Surgical debridement provides eradication of infectious tissues and adequate tissues for culture to determine the type of bacteria, which informs the choice of appropriate antibiotics for optimal infection control. In theory, this could shorten the duration of the antibiotic course and reduce immobilization-related complications [24, 25]. Although a wide spectrum of organisms has been related with pyogenic spondylodiscitis, S. aureus is the predominant organism, accounting for around half of the cases (range 20–84%) in the literature [2, 11, 21, 22, 26, 27]. Enterobacteriaceae, such as E. coli, Proteus, Klebsiella, and Enterobacter spp., have accounted for 7–33% of pyogenic spondylodiscitis cases [2, 21, 22, 26, 27]. In addition, streptococci, enterococci, and coagulase-negative staphylococci (CoNS) are also well-described organisms that account for 5–20% [2, 11, 21, 26, 27]. Anaerobic bacteria rarely cause spondylodiscitis and are associated with less than 4% of cases [2, 11, 21, 26]. The findings of our study were in accordance with these rates of causative organisms.

Since pyogenic spondylodiscitis can be treated with conservative treatment [28,29,30], patients often receive empiric antibiotic treatment before a definite culture result has been obtained. In the current study, 66 patients (64.7%) received parenteral antibiotic treatment prior to surgery. However, culture yield may be decreased by antibiotic use before biopsy or surgery [2]. Among the 25 culture-negative cases in the current study, 22 (88%) had received antibiotic therapy before surgery (p = 0.005), which showed that a negative culture result is significantly associated with preoperative antibiotic treatment.

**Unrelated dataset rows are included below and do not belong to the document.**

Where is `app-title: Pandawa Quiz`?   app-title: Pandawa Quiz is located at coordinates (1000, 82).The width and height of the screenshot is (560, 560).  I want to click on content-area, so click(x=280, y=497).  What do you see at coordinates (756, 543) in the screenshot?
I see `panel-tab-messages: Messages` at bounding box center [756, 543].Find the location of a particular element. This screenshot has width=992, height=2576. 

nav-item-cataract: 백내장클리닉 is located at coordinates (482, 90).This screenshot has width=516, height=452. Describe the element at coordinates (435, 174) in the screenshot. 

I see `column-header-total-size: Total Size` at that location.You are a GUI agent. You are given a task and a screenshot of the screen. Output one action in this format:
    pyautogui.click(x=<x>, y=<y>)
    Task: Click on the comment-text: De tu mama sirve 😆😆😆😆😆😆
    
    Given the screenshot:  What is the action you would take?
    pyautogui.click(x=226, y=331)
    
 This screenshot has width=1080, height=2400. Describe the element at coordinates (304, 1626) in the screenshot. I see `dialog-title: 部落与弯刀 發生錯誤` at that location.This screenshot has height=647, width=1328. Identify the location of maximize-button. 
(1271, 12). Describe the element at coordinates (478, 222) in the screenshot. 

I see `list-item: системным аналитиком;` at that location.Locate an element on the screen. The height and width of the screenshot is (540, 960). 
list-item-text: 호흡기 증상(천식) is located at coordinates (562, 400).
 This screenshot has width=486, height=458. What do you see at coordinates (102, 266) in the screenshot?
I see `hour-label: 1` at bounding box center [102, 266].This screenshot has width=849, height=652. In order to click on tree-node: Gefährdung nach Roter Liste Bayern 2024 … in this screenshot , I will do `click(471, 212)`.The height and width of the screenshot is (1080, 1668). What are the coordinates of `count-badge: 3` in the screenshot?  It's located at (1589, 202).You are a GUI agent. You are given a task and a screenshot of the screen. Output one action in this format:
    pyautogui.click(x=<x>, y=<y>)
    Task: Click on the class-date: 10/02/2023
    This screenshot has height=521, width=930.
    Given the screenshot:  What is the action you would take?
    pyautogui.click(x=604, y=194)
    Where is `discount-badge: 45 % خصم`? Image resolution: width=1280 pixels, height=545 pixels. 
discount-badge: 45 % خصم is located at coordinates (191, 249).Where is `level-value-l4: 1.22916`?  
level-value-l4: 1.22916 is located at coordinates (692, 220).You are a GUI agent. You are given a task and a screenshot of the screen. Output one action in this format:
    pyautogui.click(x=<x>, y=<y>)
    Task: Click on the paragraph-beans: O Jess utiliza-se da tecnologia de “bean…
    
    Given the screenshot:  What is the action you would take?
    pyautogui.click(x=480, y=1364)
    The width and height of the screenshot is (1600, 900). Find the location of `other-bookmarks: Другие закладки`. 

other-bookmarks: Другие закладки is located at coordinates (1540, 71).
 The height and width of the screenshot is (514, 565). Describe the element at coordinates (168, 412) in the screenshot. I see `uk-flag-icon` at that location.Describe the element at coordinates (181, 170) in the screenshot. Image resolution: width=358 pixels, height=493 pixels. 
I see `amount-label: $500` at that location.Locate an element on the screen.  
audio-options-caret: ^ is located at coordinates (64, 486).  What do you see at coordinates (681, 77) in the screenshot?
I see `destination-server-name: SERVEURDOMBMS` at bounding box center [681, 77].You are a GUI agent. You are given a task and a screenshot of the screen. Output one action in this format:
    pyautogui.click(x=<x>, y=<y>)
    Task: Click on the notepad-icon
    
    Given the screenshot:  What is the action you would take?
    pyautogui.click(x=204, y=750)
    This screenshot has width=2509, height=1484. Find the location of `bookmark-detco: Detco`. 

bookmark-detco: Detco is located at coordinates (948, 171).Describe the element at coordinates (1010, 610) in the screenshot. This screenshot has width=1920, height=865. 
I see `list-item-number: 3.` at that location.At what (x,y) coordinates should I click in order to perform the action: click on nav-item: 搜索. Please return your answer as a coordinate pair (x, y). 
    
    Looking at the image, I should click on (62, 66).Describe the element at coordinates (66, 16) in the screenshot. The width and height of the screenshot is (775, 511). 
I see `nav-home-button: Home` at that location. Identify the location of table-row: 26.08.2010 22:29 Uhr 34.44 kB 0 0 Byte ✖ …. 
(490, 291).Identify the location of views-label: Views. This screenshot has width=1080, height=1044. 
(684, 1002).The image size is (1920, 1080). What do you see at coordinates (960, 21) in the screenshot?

Our study had some limitations. Due to the retrospective design of the study, some important clinical characteristics may not have been recorded and some patients were lost to follow-up, which may have introduced unrecognized bias. There was also a selection bias of patients by their treating physicians, since the duration of intravenous antibiotic treatment was decided according to clinical and biological response to treatment in this retrospective study. In addition, this study included patients with both microbiologically proven and culture-negative cases. Hence, the included cases were of clinically defined pyogenic spondylodiscitis, and not all were microbiologically diagnosed, which may have also introduced unrecognized bias. Another potential limitation may be that the use of oral antibiotics was not included in our study, because we wanted to emphasize hospitalized treatment courses; additionally, patient compliance with oral antibiotics in the outpatient clinic can be difficult to control.

Conclusions

Positive blood culture and paraspinal abscess formation were found to be the independent risk factors for recurrent infection in pyogenic spondylodiscitis. Our results suggest that the appropriate duration of parenteral antibiotic treatment in patients with pyogenic spondylodiscitis after surgical intervention should be guided by the recurrence risk. Parenteral antibiotic therapy should be given for more than 3 weeks to patients with either of the two risk factors for recurrence. For low-risk patients, a 3-week short-term parenteral antibiotic treatment may be sufficient.